(Target pointing data)
* * * * * * *

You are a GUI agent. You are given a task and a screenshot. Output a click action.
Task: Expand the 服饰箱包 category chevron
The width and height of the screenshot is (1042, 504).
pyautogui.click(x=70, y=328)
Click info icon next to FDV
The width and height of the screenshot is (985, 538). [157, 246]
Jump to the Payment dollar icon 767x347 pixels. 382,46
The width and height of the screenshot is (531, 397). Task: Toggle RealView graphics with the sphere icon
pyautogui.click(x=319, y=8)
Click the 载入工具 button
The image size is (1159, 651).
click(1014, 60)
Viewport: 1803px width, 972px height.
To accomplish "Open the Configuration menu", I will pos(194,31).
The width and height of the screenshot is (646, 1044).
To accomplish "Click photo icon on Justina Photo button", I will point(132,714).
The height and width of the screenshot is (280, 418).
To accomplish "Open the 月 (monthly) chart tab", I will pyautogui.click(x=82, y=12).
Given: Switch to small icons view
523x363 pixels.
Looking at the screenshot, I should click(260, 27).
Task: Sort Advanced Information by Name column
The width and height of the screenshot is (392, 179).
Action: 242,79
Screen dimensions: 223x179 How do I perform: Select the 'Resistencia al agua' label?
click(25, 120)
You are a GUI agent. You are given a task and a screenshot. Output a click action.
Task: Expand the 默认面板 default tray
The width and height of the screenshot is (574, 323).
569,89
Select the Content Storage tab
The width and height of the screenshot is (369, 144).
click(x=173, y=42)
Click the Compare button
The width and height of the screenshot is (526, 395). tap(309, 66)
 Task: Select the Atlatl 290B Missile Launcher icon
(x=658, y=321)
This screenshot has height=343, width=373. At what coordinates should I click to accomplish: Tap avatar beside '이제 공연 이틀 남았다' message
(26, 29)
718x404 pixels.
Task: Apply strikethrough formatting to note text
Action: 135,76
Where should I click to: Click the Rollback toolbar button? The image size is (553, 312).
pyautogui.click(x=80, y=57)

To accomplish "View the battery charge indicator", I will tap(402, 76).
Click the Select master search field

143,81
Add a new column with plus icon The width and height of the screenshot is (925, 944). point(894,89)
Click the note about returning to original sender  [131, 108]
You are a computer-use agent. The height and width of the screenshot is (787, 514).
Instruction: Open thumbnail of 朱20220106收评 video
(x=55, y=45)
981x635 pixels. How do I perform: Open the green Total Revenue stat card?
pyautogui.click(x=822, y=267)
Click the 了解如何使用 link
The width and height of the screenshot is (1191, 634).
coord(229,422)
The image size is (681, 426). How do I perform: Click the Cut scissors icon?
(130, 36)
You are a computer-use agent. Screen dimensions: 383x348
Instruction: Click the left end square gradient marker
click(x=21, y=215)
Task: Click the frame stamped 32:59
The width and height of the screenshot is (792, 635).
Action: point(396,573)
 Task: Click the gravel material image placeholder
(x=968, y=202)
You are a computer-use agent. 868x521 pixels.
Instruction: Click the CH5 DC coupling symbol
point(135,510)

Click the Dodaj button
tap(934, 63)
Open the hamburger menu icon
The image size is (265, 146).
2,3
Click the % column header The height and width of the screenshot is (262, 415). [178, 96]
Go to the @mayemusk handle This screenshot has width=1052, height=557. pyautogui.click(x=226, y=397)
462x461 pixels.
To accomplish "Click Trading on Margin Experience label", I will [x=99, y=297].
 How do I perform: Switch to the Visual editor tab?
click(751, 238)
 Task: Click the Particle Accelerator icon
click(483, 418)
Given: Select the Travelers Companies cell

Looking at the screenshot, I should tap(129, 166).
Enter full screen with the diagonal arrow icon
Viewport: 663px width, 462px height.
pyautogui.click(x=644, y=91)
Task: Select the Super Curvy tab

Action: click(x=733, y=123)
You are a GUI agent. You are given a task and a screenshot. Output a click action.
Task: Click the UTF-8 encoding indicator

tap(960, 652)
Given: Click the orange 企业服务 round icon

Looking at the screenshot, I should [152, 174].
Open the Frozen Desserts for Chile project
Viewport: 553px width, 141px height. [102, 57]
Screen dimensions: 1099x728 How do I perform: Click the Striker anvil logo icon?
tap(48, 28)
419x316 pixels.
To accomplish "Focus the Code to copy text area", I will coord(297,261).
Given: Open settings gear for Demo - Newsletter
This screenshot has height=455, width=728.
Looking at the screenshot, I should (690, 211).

* * * * * * *

Repeat everything in the material from the line containing "Given: Select the Travelers Companies cell" down to the end of the material, unchanged.

• [Answer]
Given: Select the Travelers Companies cell

Looking at the screenshot, I should tap(129, 166).
Enter full screen with the diagonal arrow icon
Viewport: 663px width, 462px height.
pyautogui.click(x=644, y=91)
Task: Select the Super Curvy tab

Action: click(x=733, y=123)
You are a GUI agent. You are given a task and a screenshot. Output a click action.
Task: Click the UTF-8 encoding indicator

tap(960, 652)
Given: Click the orange 企业服务 round icon

Looking at the screenshot, I should [152, 174].
Open the Frozen Desserts for Chile project
Viewport: 553px width, 141px height. [102, 57]
Screen dimensions: 1099x728 How do I perform: Click the Striker anvil logo icon?
tap(48, 28)
419x316 pixels.
To accomplish "Focus the Code to copy text area", I will coord(297,261).
Given: Open settings gear for Demo - Newsletter
This screenshot has height=455, width=728.
Looking at the screenshot, I should (690, 211).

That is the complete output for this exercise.